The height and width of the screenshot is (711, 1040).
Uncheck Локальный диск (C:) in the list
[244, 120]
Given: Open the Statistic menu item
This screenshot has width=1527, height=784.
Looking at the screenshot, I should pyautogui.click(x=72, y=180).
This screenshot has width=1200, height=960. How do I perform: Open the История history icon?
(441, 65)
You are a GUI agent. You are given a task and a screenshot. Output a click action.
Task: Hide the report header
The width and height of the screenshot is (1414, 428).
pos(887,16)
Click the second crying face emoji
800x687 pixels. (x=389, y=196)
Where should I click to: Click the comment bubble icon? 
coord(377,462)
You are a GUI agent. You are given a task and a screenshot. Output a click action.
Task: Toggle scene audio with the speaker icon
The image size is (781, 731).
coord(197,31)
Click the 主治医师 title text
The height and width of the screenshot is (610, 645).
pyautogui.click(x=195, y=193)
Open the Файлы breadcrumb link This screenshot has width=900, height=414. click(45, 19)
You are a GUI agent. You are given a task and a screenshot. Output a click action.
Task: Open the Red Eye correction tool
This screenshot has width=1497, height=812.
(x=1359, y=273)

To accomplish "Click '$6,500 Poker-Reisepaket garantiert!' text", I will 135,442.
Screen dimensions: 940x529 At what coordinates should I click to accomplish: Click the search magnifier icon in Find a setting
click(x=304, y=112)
+ + + +
** What is required **
Copy out each line of the entries where the word "text" is found.

** Your response **
Click the 主治医师 title text
To accomplish "Click '$6,500 Poker-Reisepaket garantiert!' text", I will 135,442.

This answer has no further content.